Сухой овраг. Отречение - страница 4
Глава 2
Зал разрывался от хохота: заключенные пели частушки. Ирина видела, как весело улыбался Ларионов, как до слез смеялась охра.
Ирина покраснела и заметила смущенную улыбку Ларионова. Ее охватила радость. Она с удивлением поняла, что, если бы не ощущение несвободы; если бы не лишения, голод и холод; если бы не постоянная угроза для жизни, она была бы счастлива среди этих людей. Но она и была счастлива от близости к этой народной мудрости и способности в самые страшные времена сохранять тепло и самоиронию. Она больше не могла делить людей на богатых и бедных, образованных и необразованных; не могла разделять их по религии, полу или цвету кожи. Они все были равны перед лицом смерти, и выживали они тоже вместе. Чувства любви и сопричастности вытеснили из нее все прежние домыслы. Люди были нужны ей так же, как им была нужна она. Никогда Ирина не была более полезной и, как всякий деятельный от природы человек, только наполнялась силами от этого ощущения единения и созидания.
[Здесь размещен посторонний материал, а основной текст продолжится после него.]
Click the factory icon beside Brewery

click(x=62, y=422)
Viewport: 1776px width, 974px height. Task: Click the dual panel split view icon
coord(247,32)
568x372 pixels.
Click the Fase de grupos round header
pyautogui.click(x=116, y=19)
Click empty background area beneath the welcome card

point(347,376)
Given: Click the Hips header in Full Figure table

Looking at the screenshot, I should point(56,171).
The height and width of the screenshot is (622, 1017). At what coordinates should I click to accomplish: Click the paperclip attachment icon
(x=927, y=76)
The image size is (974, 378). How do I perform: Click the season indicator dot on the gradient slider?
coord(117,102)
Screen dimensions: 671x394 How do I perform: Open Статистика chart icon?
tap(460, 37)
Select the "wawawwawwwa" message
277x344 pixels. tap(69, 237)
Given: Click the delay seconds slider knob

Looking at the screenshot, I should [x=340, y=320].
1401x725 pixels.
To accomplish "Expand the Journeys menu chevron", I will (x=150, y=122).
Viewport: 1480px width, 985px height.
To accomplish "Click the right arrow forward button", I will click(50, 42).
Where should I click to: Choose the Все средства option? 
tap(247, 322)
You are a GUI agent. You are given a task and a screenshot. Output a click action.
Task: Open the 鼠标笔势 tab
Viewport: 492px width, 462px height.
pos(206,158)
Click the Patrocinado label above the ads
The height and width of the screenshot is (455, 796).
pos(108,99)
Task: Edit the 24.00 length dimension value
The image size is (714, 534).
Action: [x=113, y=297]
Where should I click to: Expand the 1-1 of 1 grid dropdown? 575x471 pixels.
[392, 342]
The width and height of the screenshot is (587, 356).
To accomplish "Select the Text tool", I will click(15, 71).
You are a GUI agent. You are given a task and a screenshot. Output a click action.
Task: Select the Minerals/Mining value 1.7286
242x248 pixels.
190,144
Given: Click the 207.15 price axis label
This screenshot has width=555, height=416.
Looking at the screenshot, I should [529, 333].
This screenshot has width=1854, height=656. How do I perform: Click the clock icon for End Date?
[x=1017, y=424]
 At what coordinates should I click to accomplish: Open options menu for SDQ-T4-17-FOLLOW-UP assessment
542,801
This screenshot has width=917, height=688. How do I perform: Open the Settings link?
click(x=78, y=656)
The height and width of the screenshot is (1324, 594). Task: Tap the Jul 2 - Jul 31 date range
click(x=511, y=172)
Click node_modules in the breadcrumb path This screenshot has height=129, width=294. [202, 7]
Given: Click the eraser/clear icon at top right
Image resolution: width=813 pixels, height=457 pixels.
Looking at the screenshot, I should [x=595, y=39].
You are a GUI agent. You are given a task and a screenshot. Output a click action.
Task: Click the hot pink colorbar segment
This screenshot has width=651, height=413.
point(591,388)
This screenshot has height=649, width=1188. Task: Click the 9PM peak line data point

Ирина смотрела на Ларионова, его уже привычное лицо и вспоминала нежность, с которой он порой глядел на нее. Как ей всего этого не хватало в течение последних недель. Она скучала по нему! Ирине нестерпимо захотелось всецело открыться; рассказать то, что она так долго держала внутри; довериться ему. Она окончательно решила, что должна поговорить с ним после концерта. Это неожиданное решение вдруг сделало ее легкой как перышко. Как было замечательно признать правду о себе и не бояться ее больше!
Ирина так замечталась, что забыла, что подошло время ее выступления. Она уже переоделась в свое красное платье в мелкий цветочек, взяла гитару и перебрала струны. Она чувствовала, как у нее подкашиваются ноги и дрожат руки. Как же ей играть и петь? Она повернулась к Клавке.
– Клава, как я?
Клавка взяла Ирину за плечи.
– По правде сказать, баба ты красивая! – одобрительно улыбнулась Клавка. – Гляди, Ирка, совсем с ума сведешь нашего майора!
– Ох, и глупая ж ты, Клавдия! – засмеялась Ирина, все еще терзаемая мыслями о вчерашнем вечере и его решимости уехать.
– Глупая, зато дело толкую!
– Клава, – призналась Ирина, – я сильно волнуюсь.
Клавка залезла за занавес и вытащила оттуда фляжку с самогонкой, припасенной ею заранее «для куражу».
– Ну-ка, хлебни, через минуту тебя можно будет в бой вести!
Ирина хлебнула – и много; внутри все горело. Она почувствовала, как действительно через минуту тепло уже охватило все ее тело, и дрожь прошла. Клавка подмигнула.
Частушечники ушли за кулисы под отчаянные аплодисменты, улюлюканья и громкий протяжный свист. Ирина вышла на сцену с гитарой и села на табурет, поставленный для нее Кузьмичом. Она не могла смотреть на Ларионова и все еще чувствовала, как багровеет от смущения.